[Material for this task]
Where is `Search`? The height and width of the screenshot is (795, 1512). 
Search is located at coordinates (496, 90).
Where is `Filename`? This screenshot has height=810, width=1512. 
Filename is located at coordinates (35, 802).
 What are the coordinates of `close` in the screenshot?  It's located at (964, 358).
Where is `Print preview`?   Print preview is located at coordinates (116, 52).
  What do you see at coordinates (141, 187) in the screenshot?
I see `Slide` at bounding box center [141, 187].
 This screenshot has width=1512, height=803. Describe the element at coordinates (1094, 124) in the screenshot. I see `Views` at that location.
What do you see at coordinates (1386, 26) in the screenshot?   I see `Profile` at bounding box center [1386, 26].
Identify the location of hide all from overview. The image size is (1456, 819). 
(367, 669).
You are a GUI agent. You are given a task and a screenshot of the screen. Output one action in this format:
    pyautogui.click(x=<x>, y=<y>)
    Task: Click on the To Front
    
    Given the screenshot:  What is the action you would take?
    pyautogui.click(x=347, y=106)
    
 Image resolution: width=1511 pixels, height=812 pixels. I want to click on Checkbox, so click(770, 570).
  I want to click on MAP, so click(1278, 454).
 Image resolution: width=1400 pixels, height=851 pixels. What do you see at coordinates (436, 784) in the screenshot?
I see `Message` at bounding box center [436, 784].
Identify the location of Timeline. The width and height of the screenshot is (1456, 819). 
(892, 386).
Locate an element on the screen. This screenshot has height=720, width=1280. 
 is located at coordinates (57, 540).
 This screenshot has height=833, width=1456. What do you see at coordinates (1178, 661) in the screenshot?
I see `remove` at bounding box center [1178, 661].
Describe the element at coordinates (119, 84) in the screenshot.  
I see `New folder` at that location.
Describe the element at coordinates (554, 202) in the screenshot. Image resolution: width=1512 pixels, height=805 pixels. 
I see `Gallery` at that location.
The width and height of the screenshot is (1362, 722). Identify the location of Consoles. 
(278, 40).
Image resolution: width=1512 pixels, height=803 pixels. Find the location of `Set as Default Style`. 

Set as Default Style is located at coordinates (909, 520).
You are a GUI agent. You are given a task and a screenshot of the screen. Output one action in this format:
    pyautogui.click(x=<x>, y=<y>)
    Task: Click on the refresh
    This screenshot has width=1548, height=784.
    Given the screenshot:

[Exercise]
Copy the material above word for word, every line of it from start to end.

[Response to this task]
Where is `Search`? The height and width of the screenshot is (795, 1512). 
Search is located at coordinates (496, 90).
Where is `Filename`? This screenshot has height=810, width=1512. 
Filename is located at coordinates (35, 802).
 What are the coordinates of `close` in the screenshot?  It's located at (964, 358).
Where is `Print preview`?   Print preview is located at coordinates (116, 52).
  What do you see at coordinates (141, 187) in the screenshot?
I see `Slide` at bounding box center [141, 187].
 This screenshot has width=1512, height=803. Describe the element at coordinates (1094, 124) in the screenshot. I see `Views` at that location.
What do you see at coordinates (1386, 26) in the screenshot?   I see `Profile` at bounding box center [1386, 26].
Identify the location of hide all from overview. The image size is (1456, 819). 
(367, 669).
You are a GUI agent. You are given a task and a screenshot of the screen. Output one action in this format:
    pyautogui.click(x=<x>, y=<y>)
    Task: Click on the To Front
    
    Given the screenshot:  What is the action you would take?
    pyautogui.click(x=347, y=106)
    
 Image resolution: width=1511 pixels, height=812 pixels. I want to click on Checkbox, so click(770, 570).
  I want to click on MAP, so click(1278, 454).
 Image resolution: width=1400 pixels, height=851 pixels. What do you see at coordinates (436, 784) in the screenshot?
I see `Message` at bounding box center [436, 784].
Identify the location of Timeline. The width and height of the screenshot is (1456, 819). 
(892, 386).
Locate an element on the screen. This screenshot has height=720, width=1280. 
 is located at coordinates (57, 540).
 This screenshot has height=833, width=1456. What do you see at coordinates (1178, 661) in the screenshot?
I see `remove` at bounding box center [1178, 661].
Describe the element at coordinates (119, 84) in the screenshot.  
I see `New folder` at that location.
Describe the element at coordinates (554, 202) in the screenshot. Image resolution: width=1512 pixels, height=805 pixels. 
I see `Gallery` at that location.
The width and height of the screenshot is (1362, 722). Identify the location of Consoles. 
(278, 40).
Image resolution: width=1512 pixels, height=803 pixels. Find the location of `Set as Default Style`. 

Set as Default Style is located at coordinates (909, 520).
You are a GUI agent. You are given a task and a screenshot of the screen. Output one action in this format:
    pyautogui.click(x=<x>, y=<y>)
    Task: Click on the refresh
    This screenshot has width=1548, height=784.
    Given the screenshot:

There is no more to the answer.